[Data items]
□ □ □ □

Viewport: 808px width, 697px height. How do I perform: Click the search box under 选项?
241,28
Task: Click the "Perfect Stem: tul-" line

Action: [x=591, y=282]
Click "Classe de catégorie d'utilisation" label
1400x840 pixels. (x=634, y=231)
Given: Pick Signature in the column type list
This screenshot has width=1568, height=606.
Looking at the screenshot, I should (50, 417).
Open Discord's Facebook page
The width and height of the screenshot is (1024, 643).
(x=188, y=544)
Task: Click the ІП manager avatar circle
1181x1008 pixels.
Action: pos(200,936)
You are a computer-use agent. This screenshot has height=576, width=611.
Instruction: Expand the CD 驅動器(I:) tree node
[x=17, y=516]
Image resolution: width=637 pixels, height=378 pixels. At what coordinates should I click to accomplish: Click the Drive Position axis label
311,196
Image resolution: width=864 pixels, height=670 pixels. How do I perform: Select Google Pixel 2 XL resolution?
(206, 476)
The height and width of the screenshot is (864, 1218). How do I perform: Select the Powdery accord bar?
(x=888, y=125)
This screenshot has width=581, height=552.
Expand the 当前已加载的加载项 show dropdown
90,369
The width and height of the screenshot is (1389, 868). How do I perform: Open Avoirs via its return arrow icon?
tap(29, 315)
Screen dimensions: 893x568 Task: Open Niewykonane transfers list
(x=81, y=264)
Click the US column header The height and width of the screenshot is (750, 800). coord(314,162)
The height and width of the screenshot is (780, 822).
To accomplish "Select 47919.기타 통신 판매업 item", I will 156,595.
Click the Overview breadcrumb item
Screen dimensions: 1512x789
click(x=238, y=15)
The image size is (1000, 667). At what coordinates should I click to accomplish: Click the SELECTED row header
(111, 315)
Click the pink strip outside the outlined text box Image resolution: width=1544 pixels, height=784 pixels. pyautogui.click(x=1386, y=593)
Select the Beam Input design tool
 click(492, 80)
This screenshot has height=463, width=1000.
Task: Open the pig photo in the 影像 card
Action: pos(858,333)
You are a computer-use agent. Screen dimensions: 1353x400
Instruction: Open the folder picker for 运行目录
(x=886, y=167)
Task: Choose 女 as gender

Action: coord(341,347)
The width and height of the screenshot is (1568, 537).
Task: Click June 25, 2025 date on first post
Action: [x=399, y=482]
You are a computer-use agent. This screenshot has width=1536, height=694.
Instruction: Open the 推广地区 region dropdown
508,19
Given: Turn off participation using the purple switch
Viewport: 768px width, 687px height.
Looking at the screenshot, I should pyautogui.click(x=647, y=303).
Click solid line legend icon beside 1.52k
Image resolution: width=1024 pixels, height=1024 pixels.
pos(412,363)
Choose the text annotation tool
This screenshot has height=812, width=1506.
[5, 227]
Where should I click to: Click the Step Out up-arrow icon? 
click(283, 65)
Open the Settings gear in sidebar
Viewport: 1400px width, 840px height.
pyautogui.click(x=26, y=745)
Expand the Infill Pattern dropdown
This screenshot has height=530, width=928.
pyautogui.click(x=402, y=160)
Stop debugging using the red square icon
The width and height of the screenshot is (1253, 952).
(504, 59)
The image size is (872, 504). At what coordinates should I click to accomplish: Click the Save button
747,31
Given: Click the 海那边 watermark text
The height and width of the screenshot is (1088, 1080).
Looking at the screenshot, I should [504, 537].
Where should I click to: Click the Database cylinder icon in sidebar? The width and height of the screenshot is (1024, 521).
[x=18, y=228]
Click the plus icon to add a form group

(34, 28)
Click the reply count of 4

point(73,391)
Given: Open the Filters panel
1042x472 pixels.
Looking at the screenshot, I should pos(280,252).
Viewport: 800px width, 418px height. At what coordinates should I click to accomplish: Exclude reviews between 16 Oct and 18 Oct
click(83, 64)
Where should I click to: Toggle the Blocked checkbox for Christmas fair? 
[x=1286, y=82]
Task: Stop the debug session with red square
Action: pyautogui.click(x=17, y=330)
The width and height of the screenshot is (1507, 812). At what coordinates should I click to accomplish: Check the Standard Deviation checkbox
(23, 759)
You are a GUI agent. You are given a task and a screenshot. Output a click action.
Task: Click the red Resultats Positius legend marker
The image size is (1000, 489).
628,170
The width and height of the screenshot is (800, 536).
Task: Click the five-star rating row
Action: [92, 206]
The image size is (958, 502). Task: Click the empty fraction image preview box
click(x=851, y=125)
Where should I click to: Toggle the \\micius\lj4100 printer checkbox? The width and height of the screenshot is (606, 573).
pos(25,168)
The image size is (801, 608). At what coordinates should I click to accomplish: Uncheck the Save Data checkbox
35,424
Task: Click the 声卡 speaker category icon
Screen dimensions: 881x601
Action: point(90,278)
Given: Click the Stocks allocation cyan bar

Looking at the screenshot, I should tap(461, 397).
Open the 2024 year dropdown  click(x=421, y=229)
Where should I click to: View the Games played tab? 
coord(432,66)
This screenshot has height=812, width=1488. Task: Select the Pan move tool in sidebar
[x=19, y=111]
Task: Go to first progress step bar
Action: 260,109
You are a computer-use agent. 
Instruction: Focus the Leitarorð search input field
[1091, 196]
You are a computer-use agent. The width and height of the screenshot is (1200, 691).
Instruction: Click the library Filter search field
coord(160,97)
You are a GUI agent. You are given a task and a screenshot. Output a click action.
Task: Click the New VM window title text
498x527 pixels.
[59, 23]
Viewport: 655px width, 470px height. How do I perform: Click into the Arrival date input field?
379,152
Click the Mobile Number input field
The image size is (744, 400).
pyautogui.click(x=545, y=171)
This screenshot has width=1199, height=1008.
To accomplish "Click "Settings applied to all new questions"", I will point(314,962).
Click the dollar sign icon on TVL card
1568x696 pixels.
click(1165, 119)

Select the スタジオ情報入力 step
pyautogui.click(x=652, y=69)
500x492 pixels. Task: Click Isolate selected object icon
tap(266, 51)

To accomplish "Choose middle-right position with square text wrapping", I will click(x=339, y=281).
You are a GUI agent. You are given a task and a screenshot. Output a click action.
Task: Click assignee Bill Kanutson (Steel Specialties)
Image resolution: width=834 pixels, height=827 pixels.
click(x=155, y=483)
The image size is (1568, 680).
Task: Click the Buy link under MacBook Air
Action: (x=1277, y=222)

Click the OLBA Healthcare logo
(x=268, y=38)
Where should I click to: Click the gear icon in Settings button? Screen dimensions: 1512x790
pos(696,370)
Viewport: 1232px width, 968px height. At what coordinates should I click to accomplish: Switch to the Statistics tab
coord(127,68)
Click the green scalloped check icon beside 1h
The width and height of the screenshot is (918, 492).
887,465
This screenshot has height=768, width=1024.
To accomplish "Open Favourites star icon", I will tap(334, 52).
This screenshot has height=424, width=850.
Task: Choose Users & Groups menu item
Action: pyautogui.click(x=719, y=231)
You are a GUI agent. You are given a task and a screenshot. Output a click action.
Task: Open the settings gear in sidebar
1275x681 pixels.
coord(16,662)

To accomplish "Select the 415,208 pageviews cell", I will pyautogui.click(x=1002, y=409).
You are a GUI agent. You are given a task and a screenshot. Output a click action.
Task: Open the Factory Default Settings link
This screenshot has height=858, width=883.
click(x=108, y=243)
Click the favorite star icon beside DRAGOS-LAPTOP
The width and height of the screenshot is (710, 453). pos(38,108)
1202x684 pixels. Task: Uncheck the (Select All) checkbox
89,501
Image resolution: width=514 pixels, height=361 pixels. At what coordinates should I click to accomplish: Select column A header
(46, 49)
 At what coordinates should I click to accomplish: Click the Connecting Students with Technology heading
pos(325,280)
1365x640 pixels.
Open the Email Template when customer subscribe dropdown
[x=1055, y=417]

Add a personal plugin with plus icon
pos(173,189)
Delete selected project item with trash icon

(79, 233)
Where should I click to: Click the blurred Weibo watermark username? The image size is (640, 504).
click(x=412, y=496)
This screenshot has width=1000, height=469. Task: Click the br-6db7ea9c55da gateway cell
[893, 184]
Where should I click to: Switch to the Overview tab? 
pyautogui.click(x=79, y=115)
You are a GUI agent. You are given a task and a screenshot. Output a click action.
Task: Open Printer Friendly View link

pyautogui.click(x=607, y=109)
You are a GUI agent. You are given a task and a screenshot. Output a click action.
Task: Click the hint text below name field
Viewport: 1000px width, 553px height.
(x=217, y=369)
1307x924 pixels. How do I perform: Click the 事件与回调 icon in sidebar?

□ □ □ □

• [Problem]: Please reproduce the lines from the line with "You are a computer-use agent. Screen" to the line with "Given: Click the 海那边 watermark text", both ends included, exactly as they appear above.

• [Answer space]:
You are a computer-use agent. Screen dimensions: 1353x400
Instruction: Open the folder picker for 运行目录
(x=886, y=167)
Task: Choose 女 as gender

Action: coord(341,347)
The width and height of the screenshot is (1568, 537).
Task: Click June 25, 2025 date on first post
Action: [x=399, y=482]
You are a computer-use agent. This screenshot has width=1536, height=694.
Instruction: Open the 推广地区 region dropdown
508,19
Given: Turn off participation using the purple switch
Viewport: 768px width, 687px height.
Looking at the screenshot, I should pyautogui.click(x=647, y=303).
Click solid line legend icon beside 1.52k
Image resolution: width=1024 pixels, height=1024 pixels.
pos(412,363)
Choose the text annotation tool
This screenshot has height=812, width=1506.
[5, 227]
Where should I click to: Click the Step Out up-arrow icon? 
click(283, 65)
Open the Settings gear in sidebar
Viewport: 1400px width, 840px height.
pyautogui.click(x=26, y=745)
Expand the Infill Pattern dropdown
This screenshot has height=530, width=928.
pyautogui.click(x=402, y=160)
Stop debugging using the red square icon
The width and height of the screenshot is (1253, 952).
(504, 59)
The image size is (872, 504). At what coordinates should I click to accomplish: Click the Save button
747,31
Given: Click the 海那边 watermark text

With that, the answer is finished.